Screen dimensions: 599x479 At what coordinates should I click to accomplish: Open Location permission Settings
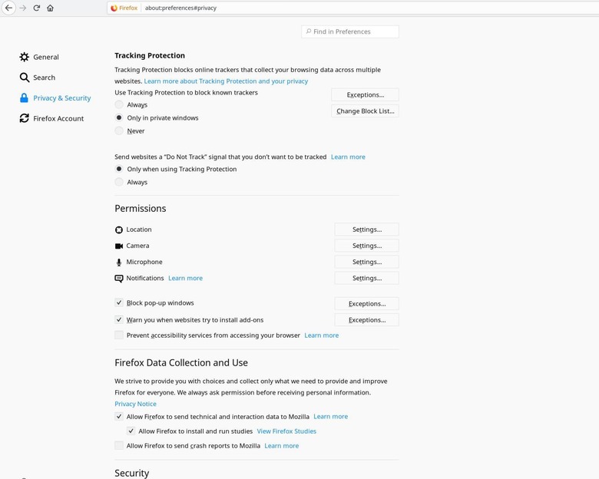point(366,230)
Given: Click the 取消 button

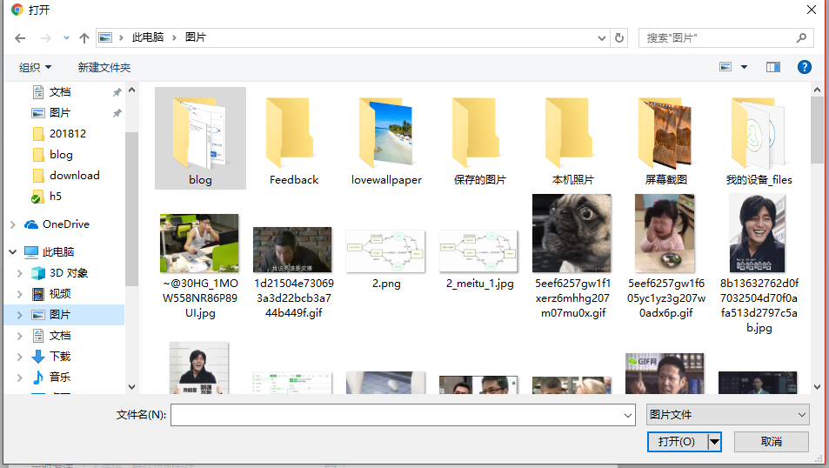Looking at the screenshot, I should pyautogui.click(x=771, y=442).
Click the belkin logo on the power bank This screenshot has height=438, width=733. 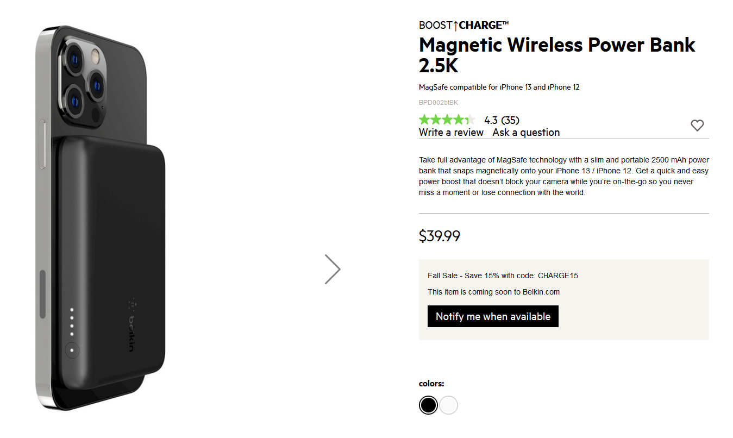131,324
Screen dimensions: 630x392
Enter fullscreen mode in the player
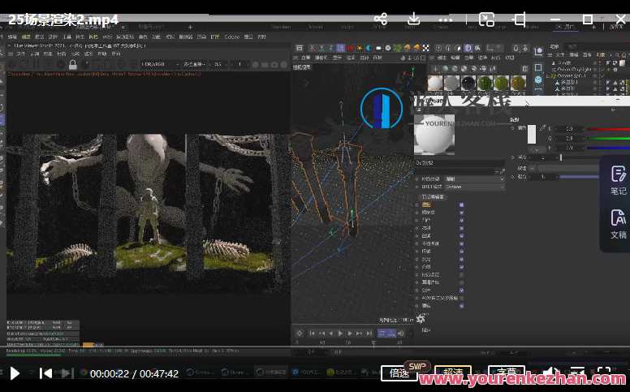603,373
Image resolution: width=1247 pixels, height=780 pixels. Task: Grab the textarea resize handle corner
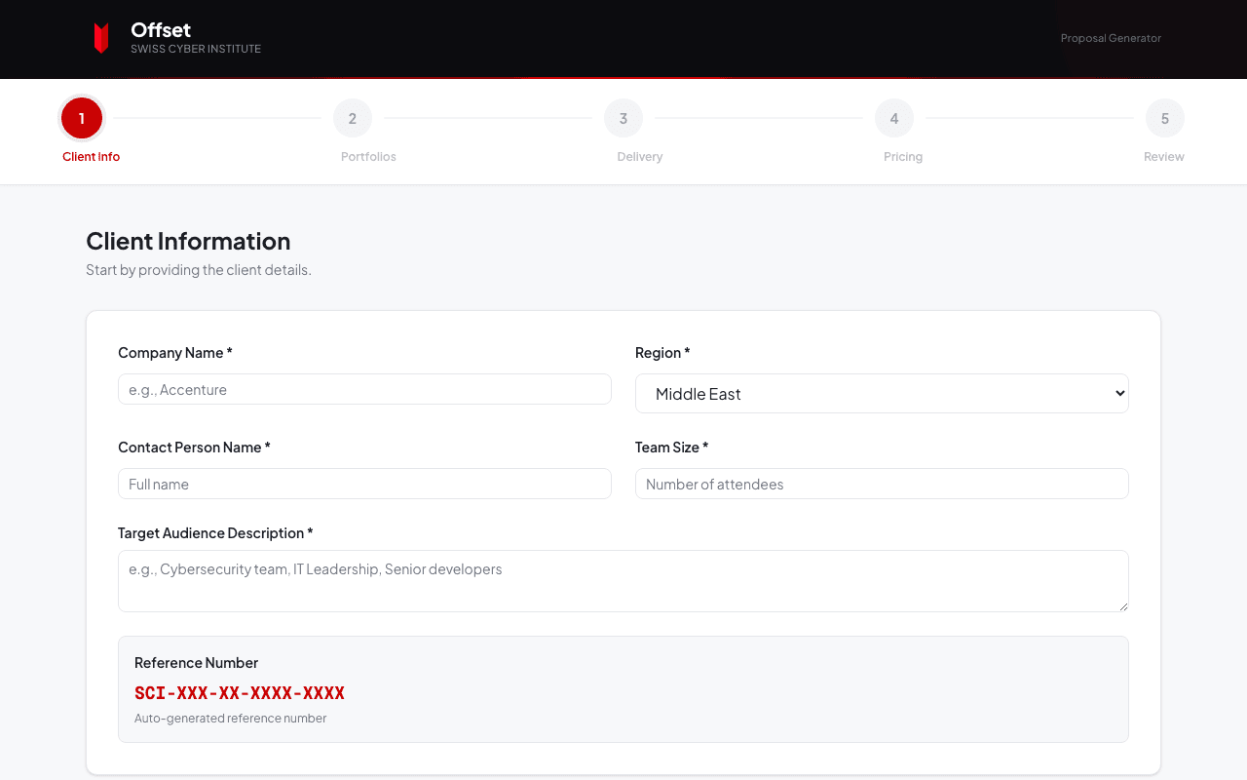click(x=1123, y=606)
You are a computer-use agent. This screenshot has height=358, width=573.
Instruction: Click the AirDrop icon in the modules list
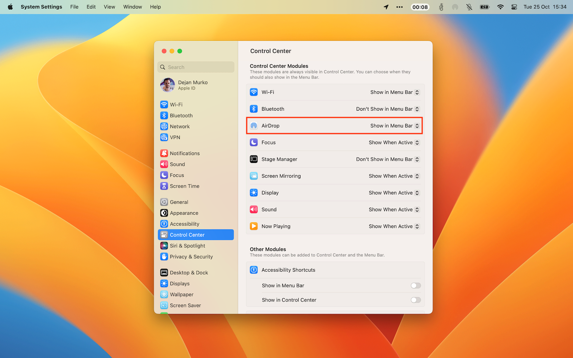254,126
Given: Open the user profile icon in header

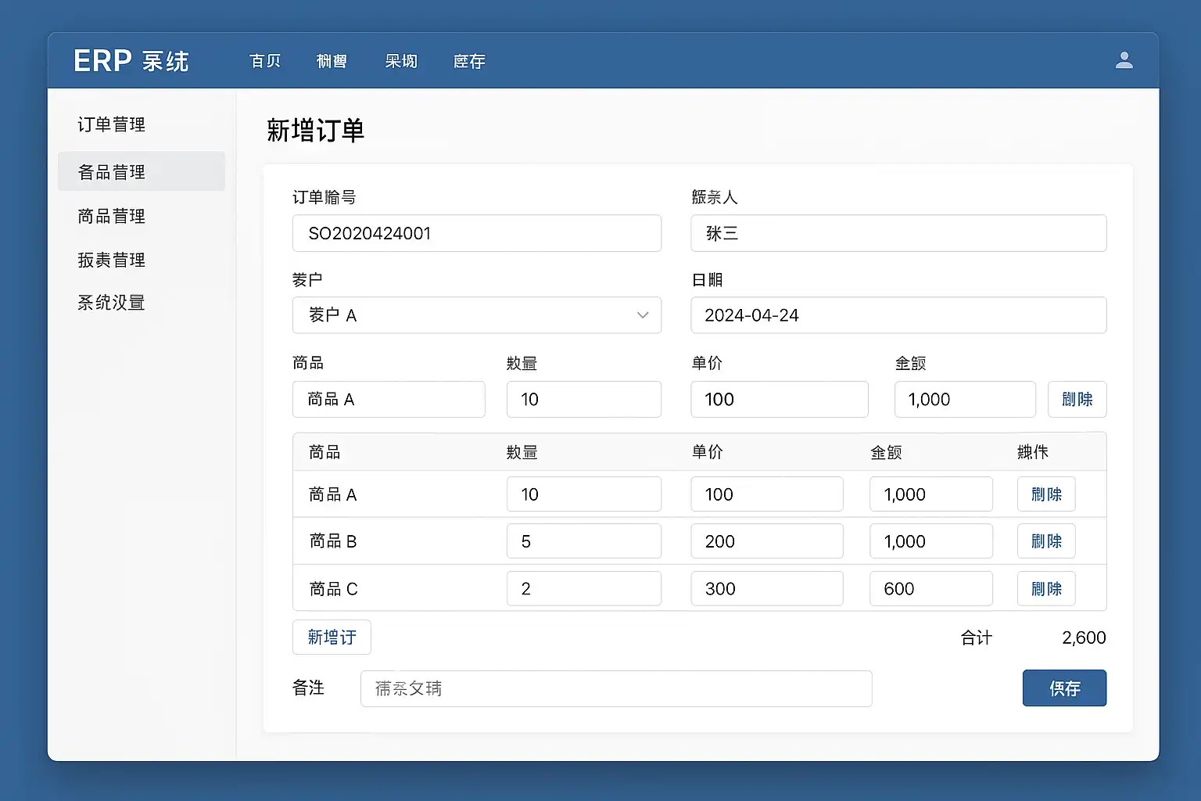Looking at the screenshot, I should point(1124,60).
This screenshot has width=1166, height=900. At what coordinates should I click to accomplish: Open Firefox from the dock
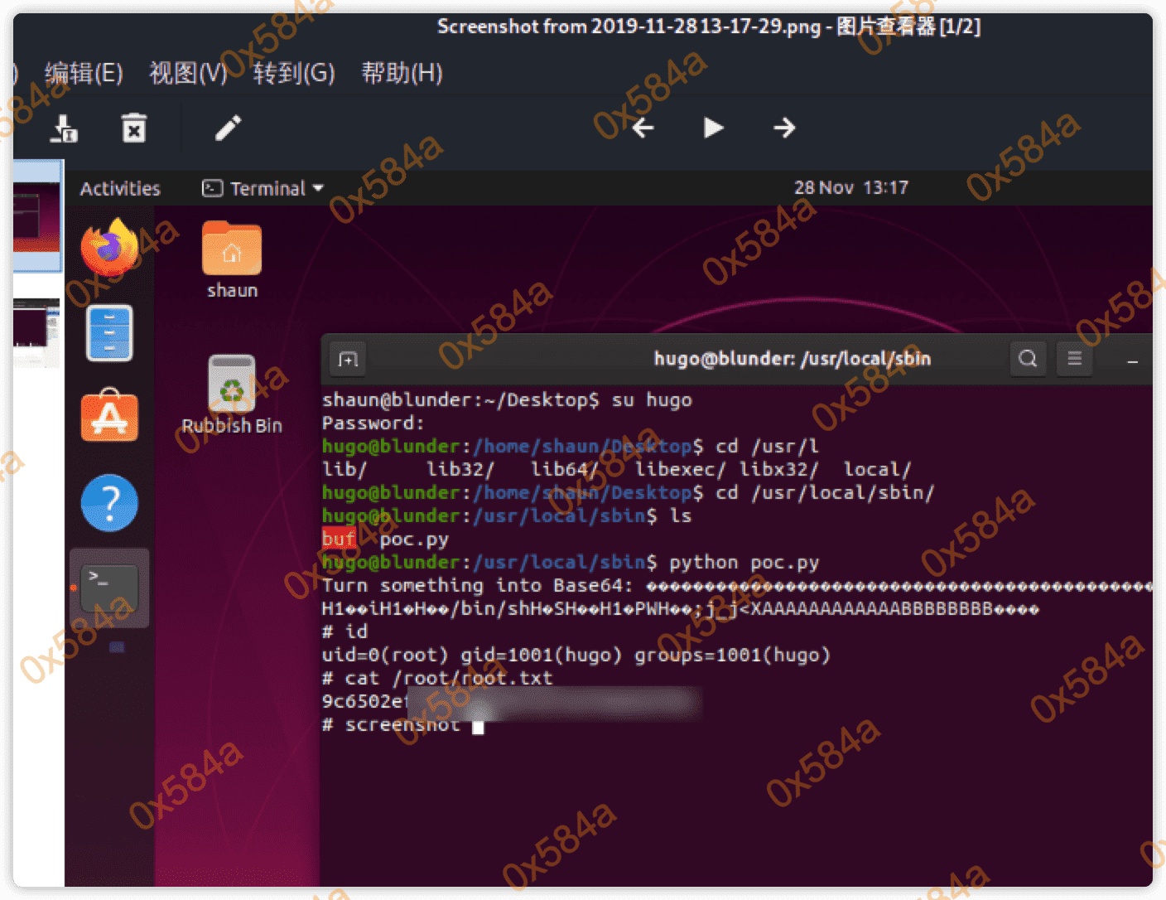pos(109,248)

────────────────────

**Aim of the exercise:**
What is needed is a verbatim copy of the lines from the line with "You are a computer-use" through the last line of the listing, pictures excluded.

**Completed exercise:**
You are a computer-use agent. This screenshot has height=358, width=573.
Instruction: Click the AirDrop icon in the modules list
254,126
Given: Open the user profile icon in header

Looking at the screenshot, I should point(1124,60).
This screenshot has width=1166, height=900. At what coordinates should I click to accomplish: Open Firefox from the dock
pos(109,248)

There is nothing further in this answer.